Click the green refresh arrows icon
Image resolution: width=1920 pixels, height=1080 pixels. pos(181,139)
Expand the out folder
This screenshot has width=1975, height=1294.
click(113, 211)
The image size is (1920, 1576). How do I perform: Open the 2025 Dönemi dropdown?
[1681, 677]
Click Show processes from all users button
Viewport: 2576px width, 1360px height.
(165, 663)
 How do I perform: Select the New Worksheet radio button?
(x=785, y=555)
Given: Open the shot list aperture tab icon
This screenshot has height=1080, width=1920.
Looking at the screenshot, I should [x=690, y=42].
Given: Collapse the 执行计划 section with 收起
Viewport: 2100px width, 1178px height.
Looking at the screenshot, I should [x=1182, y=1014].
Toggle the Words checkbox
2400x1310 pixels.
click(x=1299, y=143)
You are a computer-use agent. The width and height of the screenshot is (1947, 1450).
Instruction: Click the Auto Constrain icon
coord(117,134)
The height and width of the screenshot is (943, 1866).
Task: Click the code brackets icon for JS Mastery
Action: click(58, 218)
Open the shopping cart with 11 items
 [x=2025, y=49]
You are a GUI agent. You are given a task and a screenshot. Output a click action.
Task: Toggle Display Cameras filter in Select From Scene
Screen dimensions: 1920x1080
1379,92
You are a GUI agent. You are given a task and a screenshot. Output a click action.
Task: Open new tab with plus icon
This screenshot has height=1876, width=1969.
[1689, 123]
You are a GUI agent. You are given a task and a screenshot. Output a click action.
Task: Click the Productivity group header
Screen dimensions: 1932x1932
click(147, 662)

--------------------------------------------------

■ **Instructions to follow**
Please copy nothing but the lines from the one that holds "Task: Open new tab with plus icon" through the last line of the material above, exactly as written.

■ **Solution to this exercise**
Task: Open new tab with plus icon
This screenshot has height=1876, width=1969.
[1689, 123]
You are a GUI agent. You are given a task and a screenshot. Output a click action.
Task: Click the Productivity group header
Screen dimensions: 1932x1932
click(147, 662)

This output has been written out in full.